**What is needed**. Turn the records from the line with "Open the x1 material item icon" to the line with "The height and width of the screenshot is (812, 1478)." into a numbered list, one item per line and with blank lines dropped.

Rows of pointing data
● ● ● ● ●
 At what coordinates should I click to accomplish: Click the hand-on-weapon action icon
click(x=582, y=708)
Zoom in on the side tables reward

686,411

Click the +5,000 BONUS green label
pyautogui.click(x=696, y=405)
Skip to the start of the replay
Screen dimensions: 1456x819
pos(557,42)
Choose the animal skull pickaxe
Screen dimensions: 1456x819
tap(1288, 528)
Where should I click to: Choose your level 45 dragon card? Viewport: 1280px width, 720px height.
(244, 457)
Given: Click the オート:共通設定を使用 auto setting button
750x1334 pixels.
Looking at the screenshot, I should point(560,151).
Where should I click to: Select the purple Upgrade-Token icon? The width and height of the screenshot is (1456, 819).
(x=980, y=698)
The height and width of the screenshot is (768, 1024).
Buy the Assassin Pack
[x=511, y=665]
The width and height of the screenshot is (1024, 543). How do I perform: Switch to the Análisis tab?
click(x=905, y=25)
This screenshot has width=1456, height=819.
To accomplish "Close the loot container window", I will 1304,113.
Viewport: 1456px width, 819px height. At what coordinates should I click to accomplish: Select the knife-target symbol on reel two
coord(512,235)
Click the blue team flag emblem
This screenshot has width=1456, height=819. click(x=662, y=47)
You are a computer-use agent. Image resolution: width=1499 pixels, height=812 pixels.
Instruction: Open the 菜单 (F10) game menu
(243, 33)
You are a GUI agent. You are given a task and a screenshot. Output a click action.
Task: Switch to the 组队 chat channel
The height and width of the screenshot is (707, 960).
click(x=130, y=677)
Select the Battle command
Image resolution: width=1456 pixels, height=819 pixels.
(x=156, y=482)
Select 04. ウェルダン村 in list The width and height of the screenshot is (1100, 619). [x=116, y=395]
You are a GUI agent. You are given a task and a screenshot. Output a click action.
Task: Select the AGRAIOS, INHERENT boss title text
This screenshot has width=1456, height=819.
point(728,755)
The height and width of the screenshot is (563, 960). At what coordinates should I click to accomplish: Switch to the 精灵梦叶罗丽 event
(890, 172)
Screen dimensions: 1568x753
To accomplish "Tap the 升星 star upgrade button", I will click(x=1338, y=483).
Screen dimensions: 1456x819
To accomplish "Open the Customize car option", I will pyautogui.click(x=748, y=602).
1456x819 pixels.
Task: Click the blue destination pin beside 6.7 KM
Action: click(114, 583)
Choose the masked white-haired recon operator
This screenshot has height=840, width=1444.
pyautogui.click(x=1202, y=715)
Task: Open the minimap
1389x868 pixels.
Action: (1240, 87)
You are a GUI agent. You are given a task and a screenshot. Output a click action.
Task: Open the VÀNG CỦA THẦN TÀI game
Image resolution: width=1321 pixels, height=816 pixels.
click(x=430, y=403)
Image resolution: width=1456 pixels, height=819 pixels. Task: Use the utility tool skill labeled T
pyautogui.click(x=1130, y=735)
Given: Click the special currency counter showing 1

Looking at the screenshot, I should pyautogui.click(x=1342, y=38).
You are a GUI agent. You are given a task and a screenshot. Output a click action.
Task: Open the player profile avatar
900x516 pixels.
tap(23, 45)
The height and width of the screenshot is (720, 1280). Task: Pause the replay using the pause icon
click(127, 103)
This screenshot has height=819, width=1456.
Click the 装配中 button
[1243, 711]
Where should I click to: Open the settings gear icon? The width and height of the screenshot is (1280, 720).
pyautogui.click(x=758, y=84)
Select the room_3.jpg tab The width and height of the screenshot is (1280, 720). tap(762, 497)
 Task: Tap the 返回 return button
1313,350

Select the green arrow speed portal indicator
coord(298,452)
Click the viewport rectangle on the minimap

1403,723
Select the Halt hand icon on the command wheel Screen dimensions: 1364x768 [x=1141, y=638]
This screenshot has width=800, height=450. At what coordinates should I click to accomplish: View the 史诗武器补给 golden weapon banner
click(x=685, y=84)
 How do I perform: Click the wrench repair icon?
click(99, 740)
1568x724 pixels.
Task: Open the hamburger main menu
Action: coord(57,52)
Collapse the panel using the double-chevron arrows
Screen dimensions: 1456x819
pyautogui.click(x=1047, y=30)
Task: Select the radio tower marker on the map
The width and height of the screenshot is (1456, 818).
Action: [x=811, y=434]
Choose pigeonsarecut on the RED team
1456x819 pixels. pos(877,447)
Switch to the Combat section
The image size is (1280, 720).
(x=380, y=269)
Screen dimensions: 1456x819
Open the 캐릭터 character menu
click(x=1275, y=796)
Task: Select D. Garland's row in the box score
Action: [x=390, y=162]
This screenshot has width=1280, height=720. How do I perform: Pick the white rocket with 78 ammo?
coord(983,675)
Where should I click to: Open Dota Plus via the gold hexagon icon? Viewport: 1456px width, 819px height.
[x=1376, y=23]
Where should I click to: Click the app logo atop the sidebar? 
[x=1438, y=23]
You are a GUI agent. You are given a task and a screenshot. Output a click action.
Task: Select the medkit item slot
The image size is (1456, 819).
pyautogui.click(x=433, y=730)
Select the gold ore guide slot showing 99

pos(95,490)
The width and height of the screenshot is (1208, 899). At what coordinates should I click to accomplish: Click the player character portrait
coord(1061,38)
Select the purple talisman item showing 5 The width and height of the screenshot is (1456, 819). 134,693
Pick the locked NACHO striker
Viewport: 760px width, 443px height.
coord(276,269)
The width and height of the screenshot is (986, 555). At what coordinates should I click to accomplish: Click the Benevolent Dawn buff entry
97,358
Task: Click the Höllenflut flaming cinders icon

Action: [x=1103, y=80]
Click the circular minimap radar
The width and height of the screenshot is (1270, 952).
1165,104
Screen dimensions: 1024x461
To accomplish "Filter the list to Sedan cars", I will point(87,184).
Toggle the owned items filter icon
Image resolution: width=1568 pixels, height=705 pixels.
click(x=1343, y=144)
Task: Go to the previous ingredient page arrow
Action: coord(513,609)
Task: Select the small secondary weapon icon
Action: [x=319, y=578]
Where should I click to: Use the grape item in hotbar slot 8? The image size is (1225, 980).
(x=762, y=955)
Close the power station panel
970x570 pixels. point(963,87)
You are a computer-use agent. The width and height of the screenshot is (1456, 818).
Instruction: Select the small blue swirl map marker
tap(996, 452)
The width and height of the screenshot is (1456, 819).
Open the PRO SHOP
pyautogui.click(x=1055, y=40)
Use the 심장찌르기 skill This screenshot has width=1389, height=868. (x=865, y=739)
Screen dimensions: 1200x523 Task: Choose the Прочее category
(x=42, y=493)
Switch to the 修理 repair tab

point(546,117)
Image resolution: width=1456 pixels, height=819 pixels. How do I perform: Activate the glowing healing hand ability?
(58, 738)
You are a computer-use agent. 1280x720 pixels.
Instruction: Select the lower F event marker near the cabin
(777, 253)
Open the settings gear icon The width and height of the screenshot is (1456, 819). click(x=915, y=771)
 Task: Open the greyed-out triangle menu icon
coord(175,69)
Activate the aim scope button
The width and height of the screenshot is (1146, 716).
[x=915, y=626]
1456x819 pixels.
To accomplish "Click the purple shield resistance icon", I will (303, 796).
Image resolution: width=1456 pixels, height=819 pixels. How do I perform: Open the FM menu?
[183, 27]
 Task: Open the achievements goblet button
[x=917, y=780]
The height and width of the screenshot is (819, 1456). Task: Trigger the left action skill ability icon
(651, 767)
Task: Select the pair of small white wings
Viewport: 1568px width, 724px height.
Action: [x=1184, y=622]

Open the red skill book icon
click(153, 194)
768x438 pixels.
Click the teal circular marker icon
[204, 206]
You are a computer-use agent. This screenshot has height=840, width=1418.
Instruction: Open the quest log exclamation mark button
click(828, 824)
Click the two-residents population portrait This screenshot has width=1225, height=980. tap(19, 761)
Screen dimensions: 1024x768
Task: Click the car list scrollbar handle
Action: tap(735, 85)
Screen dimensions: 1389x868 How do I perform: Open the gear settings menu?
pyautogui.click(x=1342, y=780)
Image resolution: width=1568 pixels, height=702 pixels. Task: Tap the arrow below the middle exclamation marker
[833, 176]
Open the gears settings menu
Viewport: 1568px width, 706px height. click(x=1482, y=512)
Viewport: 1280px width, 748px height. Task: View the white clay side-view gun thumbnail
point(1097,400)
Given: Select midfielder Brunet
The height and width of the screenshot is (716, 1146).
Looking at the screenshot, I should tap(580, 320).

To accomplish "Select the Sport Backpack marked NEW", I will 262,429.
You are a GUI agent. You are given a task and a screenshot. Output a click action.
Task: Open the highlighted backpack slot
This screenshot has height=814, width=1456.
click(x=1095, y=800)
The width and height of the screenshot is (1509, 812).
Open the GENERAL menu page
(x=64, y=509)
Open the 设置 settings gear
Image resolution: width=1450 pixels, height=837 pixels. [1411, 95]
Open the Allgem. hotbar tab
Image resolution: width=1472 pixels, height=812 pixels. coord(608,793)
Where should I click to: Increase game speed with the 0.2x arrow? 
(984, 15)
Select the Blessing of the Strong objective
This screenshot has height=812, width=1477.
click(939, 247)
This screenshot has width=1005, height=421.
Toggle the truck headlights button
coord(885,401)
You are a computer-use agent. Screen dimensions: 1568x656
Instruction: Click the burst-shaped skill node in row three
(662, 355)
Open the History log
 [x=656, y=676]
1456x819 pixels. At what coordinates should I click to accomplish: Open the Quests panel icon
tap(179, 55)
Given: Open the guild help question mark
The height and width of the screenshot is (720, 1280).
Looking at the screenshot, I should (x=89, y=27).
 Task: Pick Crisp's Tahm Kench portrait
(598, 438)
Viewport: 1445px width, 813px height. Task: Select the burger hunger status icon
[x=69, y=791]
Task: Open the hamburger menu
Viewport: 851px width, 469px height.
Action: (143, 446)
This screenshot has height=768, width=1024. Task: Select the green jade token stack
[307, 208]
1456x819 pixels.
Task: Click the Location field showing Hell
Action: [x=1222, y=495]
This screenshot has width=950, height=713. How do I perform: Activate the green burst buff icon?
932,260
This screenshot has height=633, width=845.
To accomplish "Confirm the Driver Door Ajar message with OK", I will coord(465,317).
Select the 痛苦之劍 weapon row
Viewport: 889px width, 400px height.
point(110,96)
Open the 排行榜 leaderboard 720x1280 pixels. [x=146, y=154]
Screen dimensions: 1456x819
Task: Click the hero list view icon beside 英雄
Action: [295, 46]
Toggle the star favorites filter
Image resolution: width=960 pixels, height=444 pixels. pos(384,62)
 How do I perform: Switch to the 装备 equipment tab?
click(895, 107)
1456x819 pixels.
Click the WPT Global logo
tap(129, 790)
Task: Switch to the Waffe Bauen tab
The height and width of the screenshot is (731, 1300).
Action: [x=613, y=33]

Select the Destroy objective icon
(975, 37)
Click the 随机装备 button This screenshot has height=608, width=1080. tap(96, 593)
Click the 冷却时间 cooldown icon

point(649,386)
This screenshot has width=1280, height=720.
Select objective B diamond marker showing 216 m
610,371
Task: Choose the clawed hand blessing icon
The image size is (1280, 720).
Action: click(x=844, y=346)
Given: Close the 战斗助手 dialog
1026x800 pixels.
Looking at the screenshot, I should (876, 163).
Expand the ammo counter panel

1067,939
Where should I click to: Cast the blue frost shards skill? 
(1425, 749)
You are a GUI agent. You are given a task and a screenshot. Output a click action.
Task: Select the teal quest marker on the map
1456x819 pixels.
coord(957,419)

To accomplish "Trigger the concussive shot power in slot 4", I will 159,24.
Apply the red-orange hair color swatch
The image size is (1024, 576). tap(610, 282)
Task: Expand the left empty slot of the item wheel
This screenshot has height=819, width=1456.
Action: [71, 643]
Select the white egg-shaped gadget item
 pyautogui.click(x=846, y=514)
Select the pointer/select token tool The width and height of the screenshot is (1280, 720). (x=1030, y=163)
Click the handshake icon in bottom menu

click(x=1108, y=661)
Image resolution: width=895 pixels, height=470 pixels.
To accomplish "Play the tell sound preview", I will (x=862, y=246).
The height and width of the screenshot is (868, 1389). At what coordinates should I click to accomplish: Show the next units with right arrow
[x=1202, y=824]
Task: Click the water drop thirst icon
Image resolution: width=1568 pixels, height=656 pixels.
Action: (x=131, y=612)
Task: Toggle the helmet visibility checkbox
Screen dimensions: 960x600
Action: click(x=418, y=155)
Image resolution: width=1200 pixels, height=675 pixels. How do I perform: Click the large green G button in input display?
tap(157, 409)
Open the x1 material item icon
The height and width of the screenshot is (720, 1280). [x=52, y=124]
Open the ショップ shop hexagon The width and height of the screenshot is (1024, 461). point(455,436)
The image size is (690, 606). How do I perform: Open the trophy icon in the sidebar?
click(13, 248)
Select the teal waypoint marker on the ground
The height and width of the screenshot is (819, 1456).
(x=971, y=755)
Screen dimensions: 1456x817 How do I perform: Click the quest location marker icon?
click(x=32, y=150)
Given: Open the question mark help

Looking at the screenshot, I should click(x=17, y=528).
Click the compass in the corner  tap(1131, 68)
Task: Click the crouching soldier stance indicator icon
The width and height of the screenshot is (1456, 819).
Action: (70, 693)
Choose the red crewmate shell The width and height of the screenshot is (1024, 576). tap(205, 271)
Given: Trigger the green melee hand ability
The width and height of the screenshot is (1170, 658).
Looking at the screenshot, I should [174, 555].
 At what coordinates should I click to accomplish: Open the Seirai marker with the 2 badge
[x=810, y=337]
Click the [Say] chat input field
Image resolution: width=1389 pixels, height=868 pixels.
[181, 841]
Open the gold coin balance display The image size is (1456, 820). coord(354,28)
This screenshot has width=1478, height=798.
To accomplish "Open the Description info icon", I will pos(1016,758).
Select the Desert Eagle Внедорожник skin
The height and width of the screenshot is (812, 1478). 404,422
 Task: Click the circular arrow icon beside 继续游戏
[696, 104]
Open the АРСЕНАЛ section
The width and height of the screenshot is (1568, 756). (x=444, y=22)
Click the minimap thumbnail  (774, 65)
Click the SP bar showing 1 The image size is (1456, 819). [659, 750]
● ● ● ● ●
**Answer to this task**.
1. Open the x1 material item icon
2. The height and width of the screenshot is (720, 1280). [x=52, y=124]
3. Open the ショップ shop hexagon The width and height of the screenshot is (1024, 461). point(455,436)
4. The image size is (690, 606). How do I perform: Open the trophy icon in the sidebar?
5. click(13, 248)
6. Select the teal waypoint marker on the ground
7. The height and width of the screenshot is (819, 1456).
8. (x=971, y=755)
9. Screen dimensions: 1456x817 How do I perform: Click the quest location marker icon?
10. click(x=32, y=150)
11. Given: Open the question mark help
12. Looking at the screenshot, I should click(x=17, y=528).
13. Click the compass in the corner  tap(1131, 68)
14. Task: Click the crouching soldier stance indicator icon
15. The width and height of the screenshot is (1456, 819).
16. Action: (70, 693)
17. Choose the red crewmate shell The width and height of the screenshot is (1024, 576). tap(205, 271)
18. Given: Trigger the green melee hand ability
19. The width and height of the screenshot is (1170, 658).
20. Looking at the screenshot, I should [174, 555].
21.  At what coordinates should I click to accomplish: Open the Seirai marker with the 2 badge
22. [x=810, y=337]
23. Click the [Say] chat input field
24. Image resolution: width=1389 pixels, height=868 pixels.
25. [181, 841]
26. Open the gold coin balance display The image size is (1456, 820). coord(354,28)
27. This screenshot has width=1478, height=798.
28. To accomplish "Open the Description info icon", I will pos(1016,758).
29. Select the Desert Eagle Внедорожник skin
30. The height and width of the screenshot is (812, 1478). 404,422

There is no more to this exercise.